The data
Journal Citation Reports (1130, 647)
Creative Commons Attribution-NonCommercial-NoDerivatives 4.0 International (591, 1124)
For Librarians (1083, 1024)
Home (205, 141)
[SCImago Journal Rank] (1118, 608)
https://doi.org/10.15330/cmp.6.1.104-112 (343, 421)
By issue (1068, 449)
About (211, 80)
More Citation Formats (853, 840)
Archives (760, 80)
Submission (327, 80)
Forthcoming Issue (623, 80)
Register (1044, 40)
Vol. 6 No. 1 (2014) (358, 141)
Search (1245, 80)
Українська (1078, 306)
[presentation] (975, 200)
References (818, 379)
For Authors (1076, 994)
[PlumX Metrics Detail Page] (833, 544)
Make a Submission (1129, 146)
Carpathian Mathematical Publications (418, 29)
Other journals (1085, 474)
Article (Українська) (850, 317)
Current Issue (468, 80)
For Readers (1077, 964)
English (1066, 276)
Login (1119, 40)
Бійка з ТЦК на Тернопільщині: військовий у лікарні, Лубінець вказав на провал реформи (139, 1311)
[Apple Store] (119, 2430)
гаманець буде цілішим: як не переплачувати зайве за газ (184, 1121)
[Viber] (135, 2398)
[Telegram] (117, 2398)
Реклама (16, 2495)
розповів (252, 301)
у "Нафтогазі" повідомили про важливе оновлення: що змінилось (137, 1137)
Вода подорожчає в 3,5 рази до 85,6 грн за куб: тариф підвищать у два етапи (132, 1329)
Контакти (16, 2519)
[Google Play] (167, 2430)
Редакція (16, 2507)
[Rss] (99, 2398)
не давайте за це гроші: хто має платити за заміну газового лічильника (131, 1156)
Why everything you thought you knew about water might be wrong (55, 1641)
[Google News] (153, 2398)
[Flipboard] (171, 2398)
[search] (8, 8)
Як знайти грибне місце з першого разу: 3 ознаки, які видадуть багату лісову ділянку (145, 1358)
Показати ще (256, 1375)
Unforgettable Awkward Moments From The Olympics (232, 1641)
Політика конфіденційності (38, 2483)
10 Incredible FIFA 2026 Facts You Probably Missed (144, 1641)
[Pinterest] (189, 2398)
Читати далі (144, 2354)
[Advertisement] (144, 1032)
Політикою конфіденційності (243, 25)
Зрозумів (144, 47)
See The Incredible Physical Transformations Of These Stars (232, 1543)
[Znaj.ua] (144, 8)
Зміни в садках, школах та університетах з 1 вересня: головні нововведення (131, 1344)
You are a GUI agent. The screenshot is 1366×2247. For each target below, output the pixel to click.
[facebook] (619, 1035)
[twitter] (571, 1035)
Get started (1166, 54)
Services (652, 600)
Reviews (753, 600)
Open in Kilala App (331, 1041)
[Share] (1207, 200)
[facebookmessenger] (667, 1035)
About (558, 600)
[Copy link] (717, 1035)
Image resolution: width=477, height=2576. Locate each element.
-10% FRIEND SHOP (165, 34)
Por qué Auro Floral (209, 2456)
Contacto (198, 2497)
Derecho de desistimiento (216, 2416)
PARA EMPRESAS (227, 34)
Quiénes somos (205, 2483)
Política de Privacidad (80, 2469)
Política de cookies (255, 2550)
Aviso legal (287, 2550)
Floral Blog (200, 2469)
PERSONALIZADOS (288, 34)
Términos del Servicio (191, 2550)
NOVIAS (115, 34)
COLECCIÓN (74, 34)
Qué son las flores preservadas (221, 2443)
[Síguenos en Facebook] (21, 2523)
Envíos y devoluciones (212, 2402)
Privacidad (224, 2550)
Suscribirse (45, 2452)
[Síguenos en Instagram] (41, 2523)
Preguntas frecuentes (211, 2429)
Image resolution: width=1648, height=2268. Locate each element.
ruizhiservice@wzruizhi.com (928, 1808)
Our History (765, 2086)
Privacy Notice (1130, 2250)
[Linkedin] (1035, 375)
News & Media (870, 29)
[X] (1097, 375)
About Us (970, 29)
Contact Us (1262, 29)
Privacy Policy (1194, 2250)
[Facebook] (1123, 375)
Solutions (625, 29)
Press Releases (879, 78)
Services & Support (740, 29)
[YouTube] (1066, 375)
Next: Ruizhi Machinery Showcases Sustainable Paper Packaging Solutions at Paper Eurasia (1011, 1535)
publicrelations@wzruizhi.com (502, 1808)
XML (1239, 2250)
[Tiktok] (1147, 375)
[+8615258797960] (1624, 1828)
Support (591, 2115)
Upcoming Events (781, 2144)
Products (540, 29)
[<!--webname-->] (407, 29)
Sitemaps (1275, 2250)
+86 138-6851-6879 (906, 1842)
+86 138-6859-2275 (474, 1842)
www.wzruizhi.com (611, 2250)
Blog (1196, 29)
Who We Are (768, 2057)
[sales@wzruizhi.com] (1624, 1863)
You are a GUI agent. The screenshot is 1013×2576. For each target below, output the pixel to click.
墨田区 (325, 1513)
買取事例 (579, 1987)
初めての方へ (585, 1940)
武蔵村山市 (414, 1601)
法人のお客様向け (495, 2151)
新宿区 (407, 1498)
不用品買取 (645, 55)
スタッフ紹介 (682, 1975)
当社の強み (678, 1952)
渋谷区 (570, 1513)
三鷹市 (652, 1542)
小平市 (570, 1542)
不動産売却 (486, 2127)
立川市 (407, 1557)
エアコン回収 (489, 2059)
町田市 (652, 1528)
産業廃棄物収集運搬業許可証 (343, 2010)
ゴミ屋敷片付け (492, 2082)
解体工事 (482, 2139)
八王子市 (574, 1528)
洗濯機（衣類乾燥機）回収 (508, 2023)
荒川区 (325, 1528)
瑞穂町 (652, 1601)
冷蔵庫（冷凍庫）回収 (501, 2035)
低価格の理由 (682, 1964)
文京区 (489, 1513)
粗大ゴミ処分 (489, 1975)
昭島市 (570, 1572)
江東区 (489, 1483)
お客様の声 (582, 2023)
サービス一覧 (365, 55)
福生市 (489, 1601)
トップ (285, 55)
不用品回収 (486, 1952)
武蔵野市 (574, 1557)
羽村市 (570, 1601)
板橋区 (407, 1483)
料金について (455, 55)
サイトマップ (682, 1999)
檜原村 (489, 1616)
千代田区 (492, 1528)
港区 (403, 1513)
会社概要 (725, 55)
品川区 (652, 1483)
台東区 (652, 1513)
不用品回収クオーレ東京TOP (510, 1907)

Requirement
The lines to return are those holding the string "screenshot" anywhere in the listing above.

Completed task
You are a GUI agent. The screenshot is 1366×2247. For each target below, output the pixel to click.
You are a GUI agent. The screenshot is 1013×2576. For each target below, output the pixel to click.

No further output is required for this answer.